痛いところをつかれて声が小さくなる。そう、私はまったくと言っていいほど男性に免疫がない。高校時代に付き合った彼はいたけれど、それはそれは絵に描いたような清い交際だった。

お互い大学に入って忙しくなり、徐々に連絡が途絶え気づくと自然消滅していた。そこまで悲しくなかったのは、新しい生活がとても充実していたから。それ以来告白されないわけではなかったけれど、恋人を作る気になれず、結果この年齢まで男性経験なし。私は正真正銘の処女だ。

「そのへんも大丈夫だ、優しく手ほどきしてやる」

「なっ……」

海堂先生は私の反応で察したのか、余裕たっぷりに口角を上げた。それだけでなぜかドキッとして、この人になら手ほどきされたいなんて、そんな考えが頭に浮かぶ。

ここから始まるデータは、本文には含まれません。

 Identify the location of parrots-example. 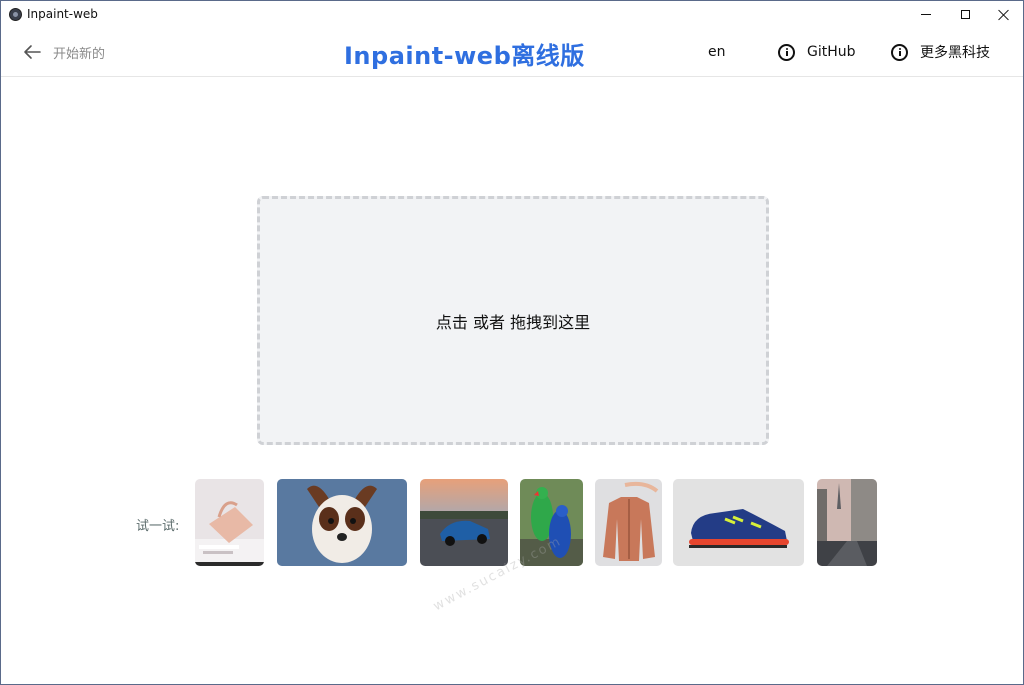
(552, 522).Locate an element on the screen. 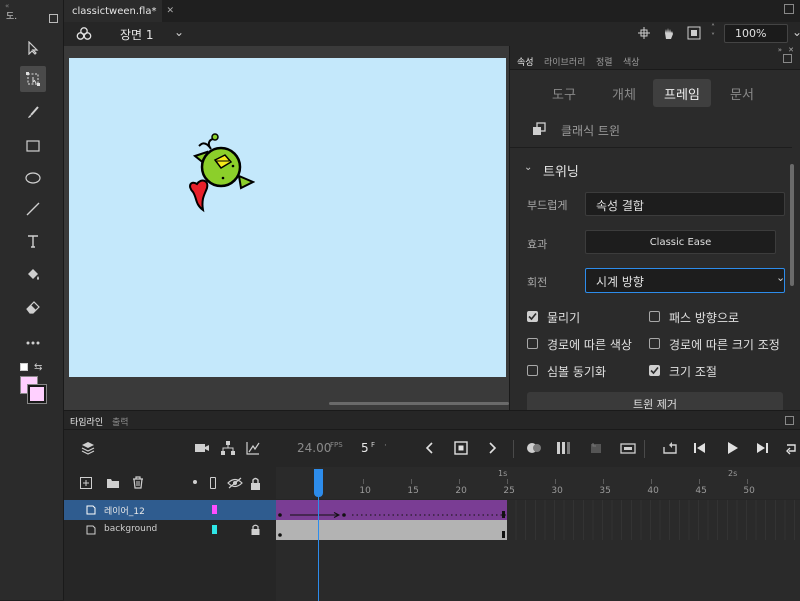 This screenshot has height=601, width=800. play-icon is located at coordinates (732, 448).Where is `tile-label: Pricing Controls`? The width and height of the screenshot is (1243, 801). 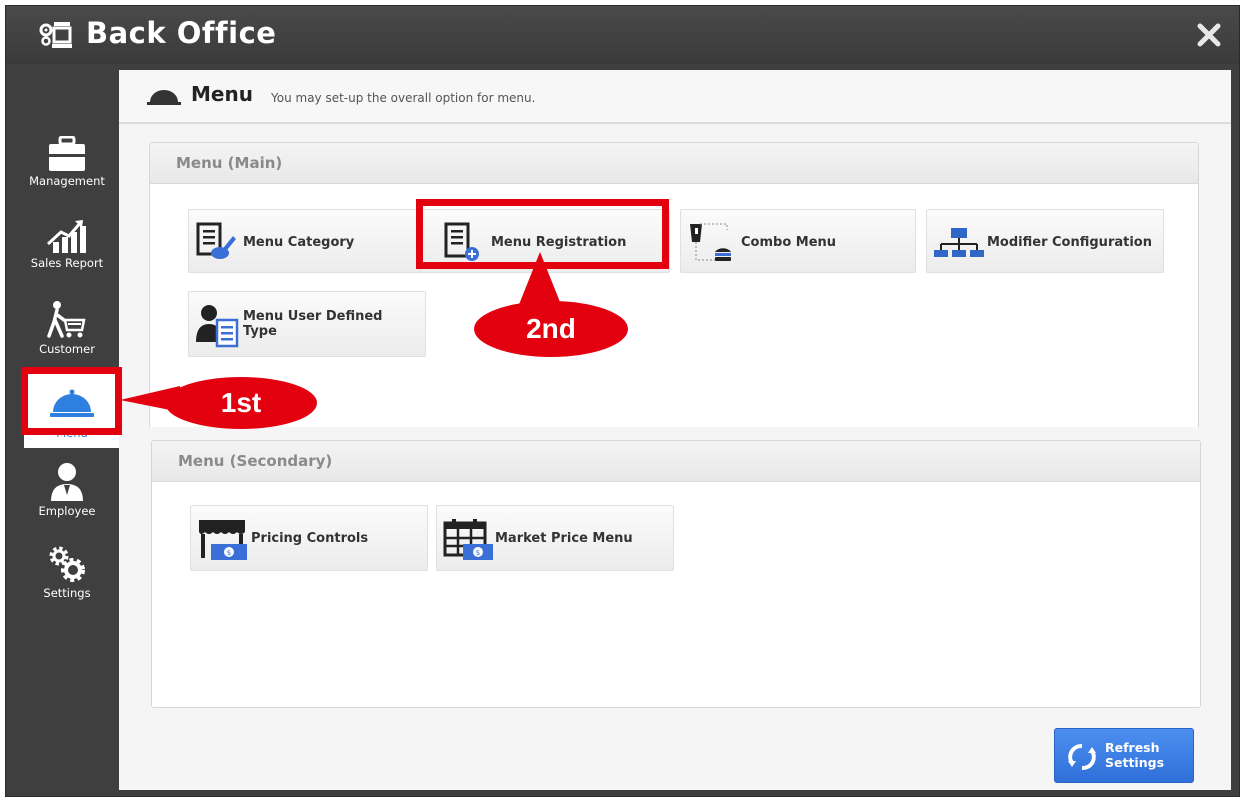
tile-label: Pricing Controls is located at coordinates (310, 538).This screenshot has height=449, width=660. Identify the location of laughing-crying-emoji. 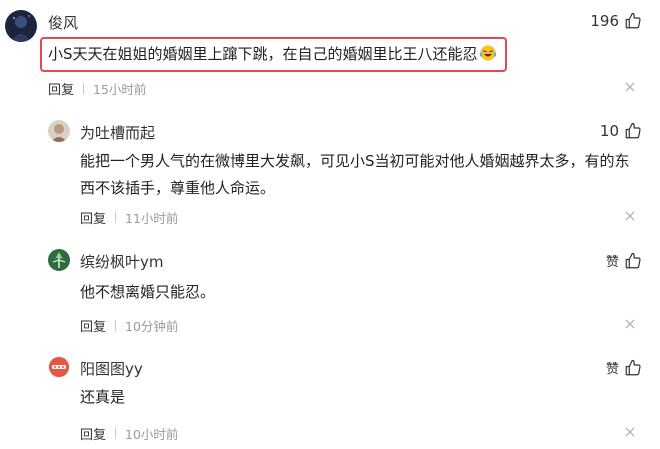
(488, 53).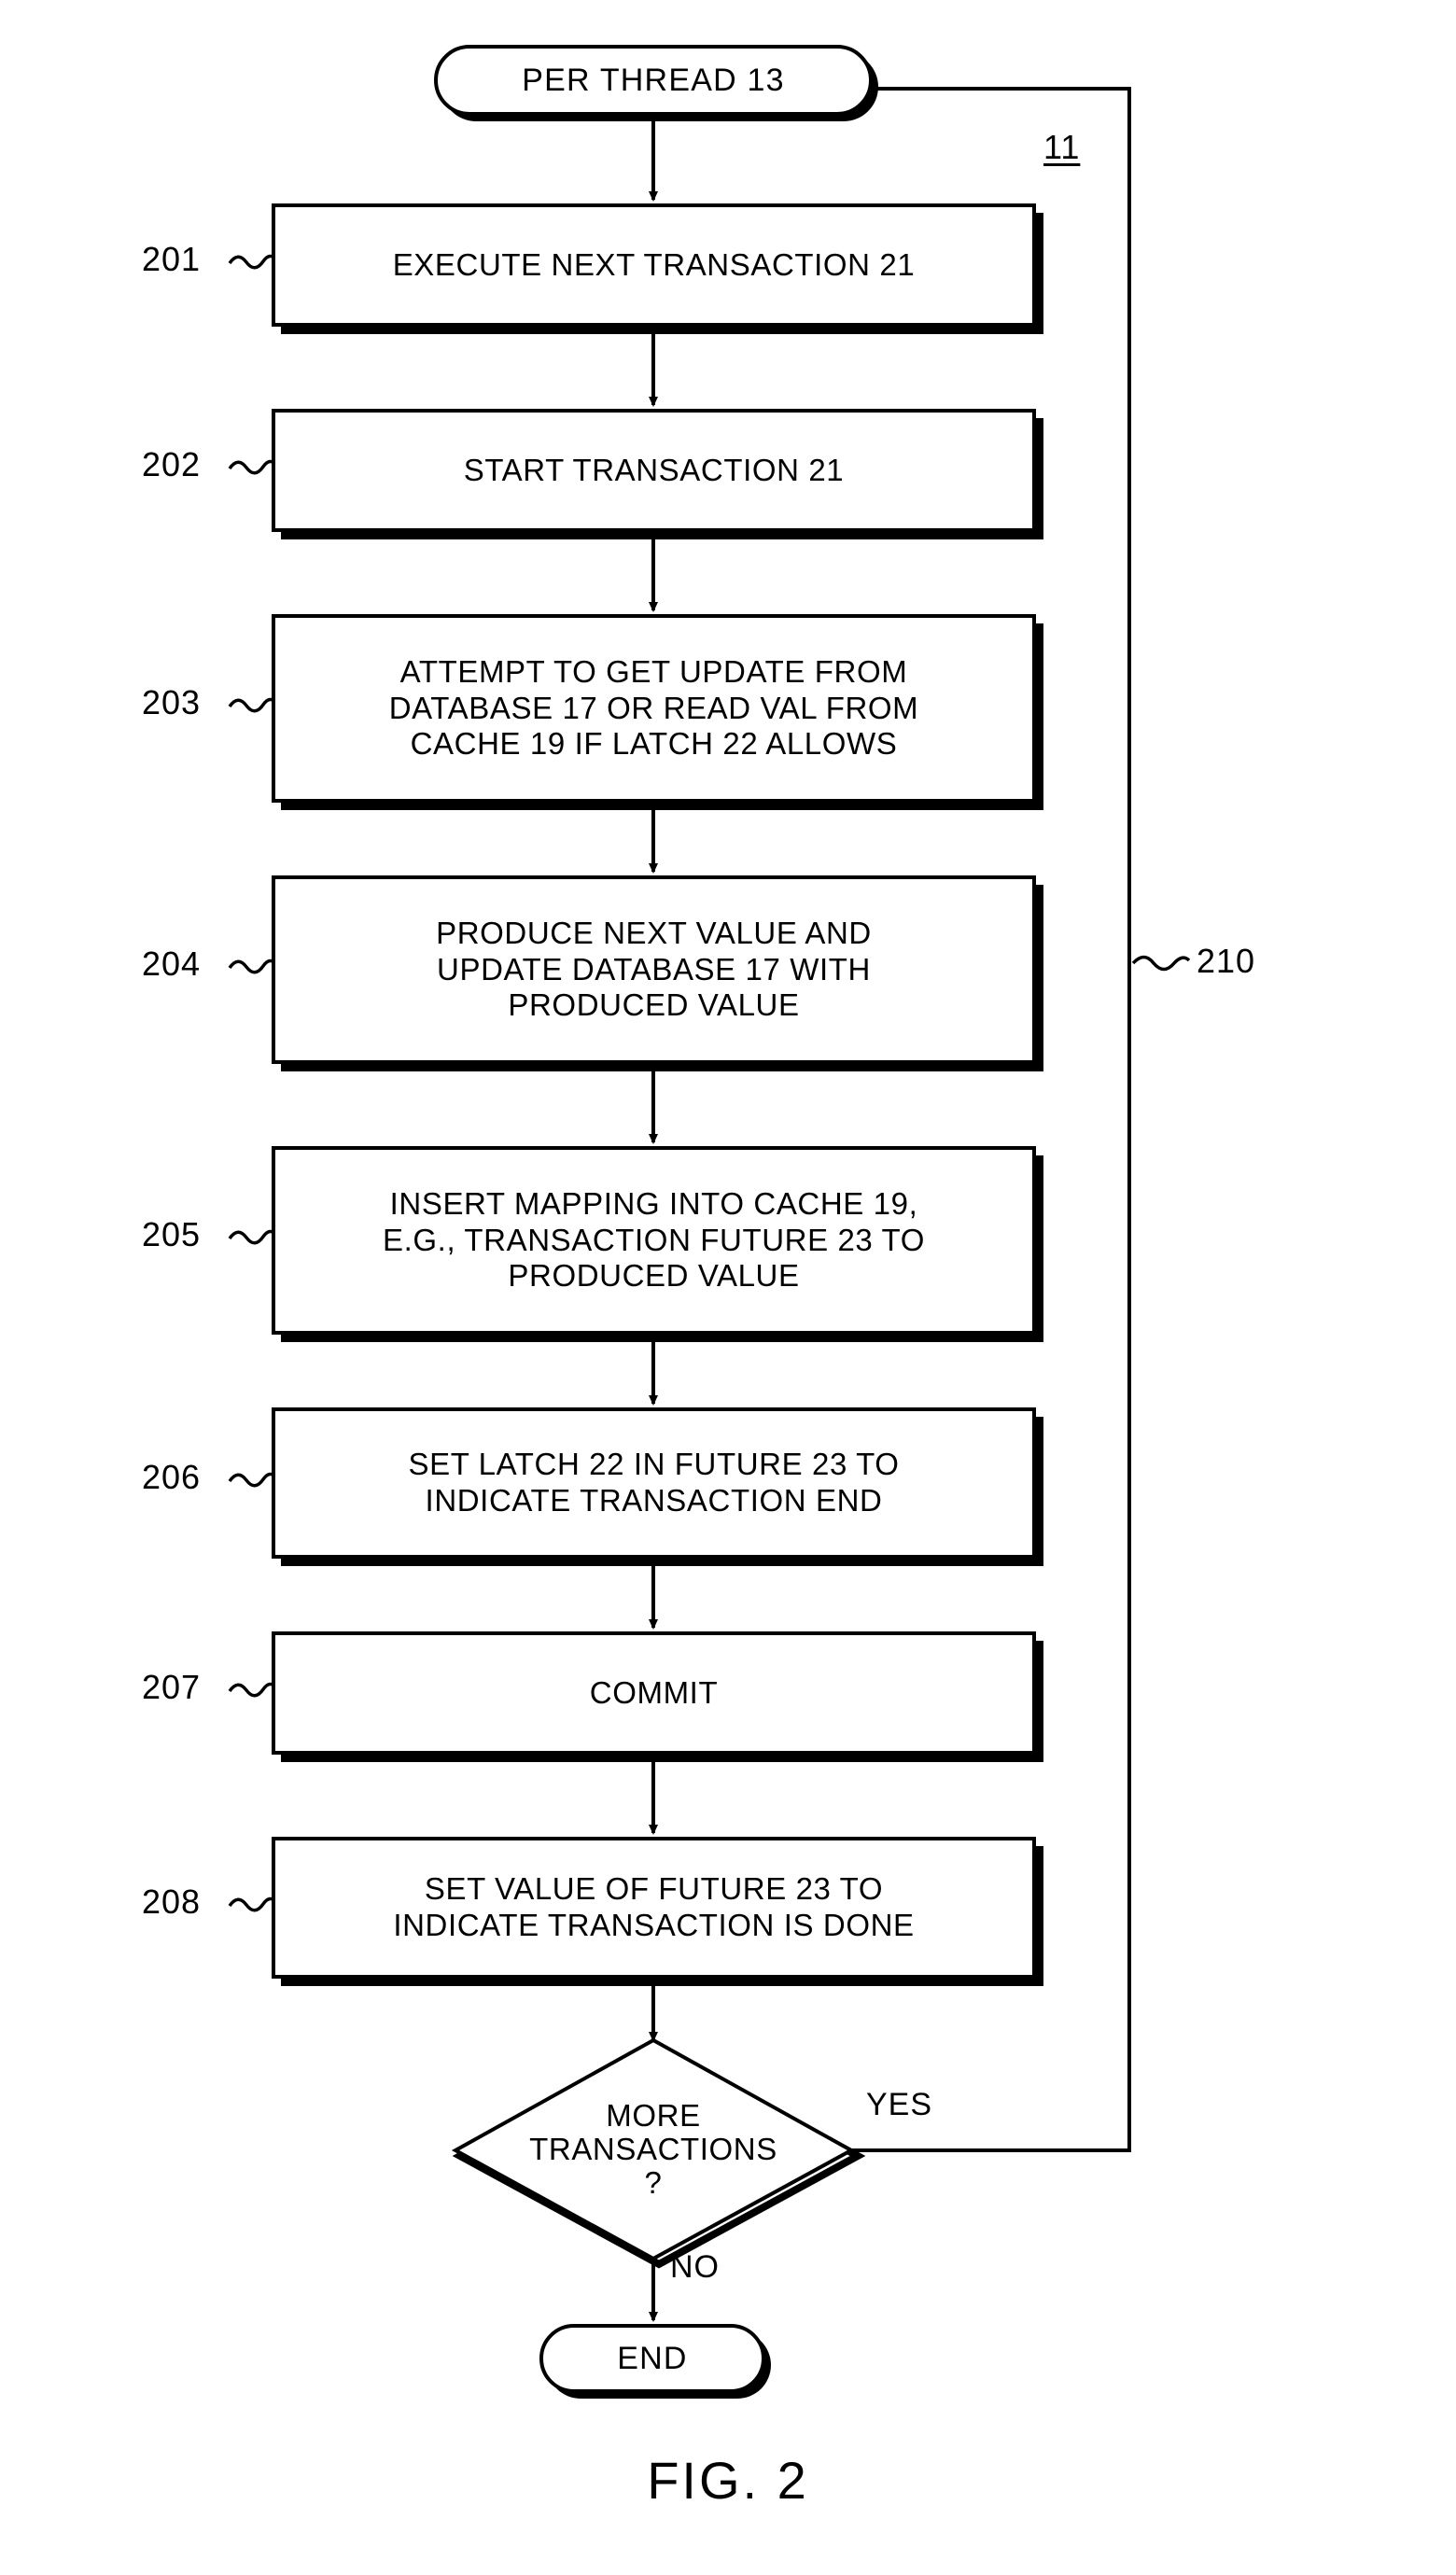  What do you see at coordinates (172, 1902) in the screenshot?
I see `ref-numeral-208: 208` at bounding box center [172, 1902].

いやいや、ないわ。頭をブンブン左右に振って浮かんだ考えを打ち消した。

「とにかく考えるまでもなく、俺にしておくといい。俺は桃子以外はありえないからな」

この人の言葉は胸にスッと馴染む。本気でそう思っているかは別として、心の奥底の深い部分を激しく揺さぶられた。

「全力で幸せにすると誓う」

甘いセリフに思考回路が乱され、きっとこのときの私は正常な判断ができなくなっていた。

「わかり、ました」

ここからがすべての始まり。

後悔しても遅い。

引けないところまできてしまった。